Andrea Bertani, capogruppo regionale del Movimento fa il punto sulla crisi di bilancio di Coop Alleanza: “Ora tutelare i lavoratori”

Un bilancio in rosso di 289 milioni di euro che potrebbe significare l’addio al modello degli ipermercati da parte di Coop Alleanza. In accordo con i sindacati l’azienda ha fatto sapere che ridurrà gli assortimenti e valuterà la chiusura dei punti vendita in perdita, con la riorganizzazione del personale delle sedi centrali, tenendo in conto dei pensionamenti, incentivi all’esodo e trasferimenti. E proprio in virtù di tale accordo, Coop pensa di incrementare l’apertura di piccoli esercizi in luogo dei grandi centri commerciali.

Quello che colpisce di più nella crisi di bilancio di Coop Alleanza – fa sapere Andrea Bertani, capogruppo regionale del Movimento 5 Stelle – è che a pesare come un macigno sia stato il modello insostenibile degli ipermercati. Modello che prima ha portato alla chiusura tantissime piccole attività commerciali e che oggi rischia di mettere in seria difficoltà i propri lavoratori e i negozi che intanto sono nati attorno alle gallerie commerciali.Si tratta di un’emorragia che appare nella sua reale dimensione ora e che rischia di colpire direttamente i lavoratori ed i soci-prestatori“.

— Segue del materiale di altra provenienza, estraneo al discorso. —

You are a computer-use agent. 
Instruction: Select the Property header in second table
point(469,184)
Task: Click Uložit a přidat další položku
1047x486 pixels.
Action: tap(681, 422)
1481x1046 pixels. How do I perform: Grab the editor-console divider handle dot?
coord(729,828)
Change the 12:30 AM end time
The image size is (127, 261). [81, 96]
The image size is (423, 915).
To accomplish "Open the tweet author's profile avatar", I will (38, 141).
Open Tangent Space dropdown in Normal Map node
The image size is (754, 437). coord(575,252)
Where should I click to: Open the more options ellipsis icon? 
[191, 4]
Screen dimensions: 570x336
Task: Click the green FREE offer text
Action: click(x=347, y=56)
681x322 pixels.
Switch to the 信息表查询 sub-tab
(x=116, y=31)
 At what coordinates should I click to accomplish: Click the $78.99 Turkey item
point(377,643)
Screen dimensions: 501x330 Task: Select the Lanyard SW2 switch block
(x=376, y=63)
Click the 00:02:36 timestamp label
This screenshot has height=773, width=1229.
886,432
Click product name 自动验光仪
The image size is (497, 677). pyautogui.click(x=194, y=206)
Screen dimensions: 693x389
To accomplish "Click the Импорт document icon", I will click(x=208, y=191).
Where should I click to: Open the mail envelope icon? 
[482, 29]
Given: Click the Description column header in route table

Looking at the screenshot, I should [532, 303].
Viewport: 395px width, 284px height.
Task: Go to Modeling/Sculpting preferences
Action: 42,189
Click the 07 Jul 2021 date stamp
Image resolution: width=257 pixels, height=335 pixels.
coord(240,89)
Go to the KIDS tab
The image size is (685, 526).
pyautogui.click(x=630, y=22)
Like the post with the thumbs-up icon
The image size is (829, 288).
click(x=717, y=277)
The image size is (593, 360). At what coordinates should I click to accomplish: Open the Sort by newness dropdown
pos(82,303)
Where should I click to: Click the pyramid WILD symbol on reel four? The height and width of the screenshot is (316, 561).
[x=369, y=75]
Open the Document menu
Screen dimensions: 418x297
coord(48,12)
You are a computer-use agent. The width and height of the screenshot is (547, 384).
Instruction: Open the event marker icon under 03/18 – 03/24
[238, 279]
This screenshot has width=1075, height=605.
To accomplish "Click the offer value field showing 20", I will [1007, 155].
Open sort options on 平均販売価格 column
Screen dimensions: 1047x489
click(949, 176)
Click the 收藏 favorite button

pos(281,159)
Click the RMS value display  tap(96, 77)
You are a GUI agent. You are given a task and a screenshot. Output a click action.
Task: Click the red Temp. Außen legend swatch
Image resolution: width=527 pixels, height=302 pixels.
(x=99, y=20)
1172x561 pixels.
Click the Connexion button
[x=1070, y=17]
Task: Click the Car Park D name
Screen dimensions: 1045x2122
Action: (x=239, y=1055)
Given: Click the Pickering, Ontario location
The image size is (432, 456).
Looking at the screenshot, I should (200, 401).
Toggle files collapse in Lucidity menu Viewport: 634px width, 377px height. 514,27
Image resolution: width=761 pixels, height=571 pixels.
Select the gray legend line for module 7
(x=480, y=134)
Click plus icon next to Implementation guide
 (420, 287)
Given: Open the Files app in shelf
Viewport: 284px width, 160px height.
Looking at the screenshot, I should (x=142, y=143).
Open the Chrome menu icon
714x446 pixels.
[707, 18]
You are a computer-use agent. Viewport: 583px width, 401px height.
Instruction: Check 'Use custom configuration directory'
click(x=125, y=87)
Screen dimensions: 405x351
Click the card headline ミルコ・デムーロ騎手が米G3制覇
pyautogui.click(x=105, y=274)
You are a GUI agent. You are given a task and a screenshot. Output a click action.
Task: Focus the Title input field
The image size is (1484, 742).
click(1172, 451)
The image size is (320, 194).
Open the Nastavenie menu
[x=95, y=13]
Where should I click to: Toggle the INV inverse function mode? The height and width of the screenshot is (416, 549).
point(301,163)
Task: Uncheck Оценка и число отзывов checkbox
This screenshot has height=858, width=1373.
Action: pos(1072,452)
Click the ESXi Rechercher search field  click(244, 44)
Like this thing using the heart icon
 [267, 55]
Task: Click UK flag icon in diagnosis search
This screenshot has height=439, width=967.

L’esponente e militante rivendica inoltre quanto denunciato spesso dal Movimento: “Colpisce che la crisi del fatturato riguardi per oltre il 50% il modello ipermercato, dimostrando drammaticamente la sua inadeguatezza da noi denunciata da sempre“. Per poi scagliarsi contro il modello di gestione delle Coop. “È chiaro che nella cooperazione bisogna cambiare molte cose: forse a cominciare dai vertici. Nel caso dei grandi colossi, ieri quelli delle costruzioni ed oggi quello della distribuzione, i vertici non sono realmente espressione della base associativa“.

L’attacco al Pd: “Frequenti scambi fra istituzioni, politica e cooperative”

Bertani infine critica il legame fra Coop e politica, soprattutto quello targato Partito Democratico. “Bisogna interrompere in modo netto e totale il legame che accomuna i vertici del sistema cooperativo e quelli di alcune parti politiche, come il Pd, che governa da sempre in Emilia-Romagna, con ricorrenti scambi di ruoli fra istituzioni, politica ed aziende cooperative. Scambi che hanno ammalato l’economia e la politica“, conclude il capogruppo.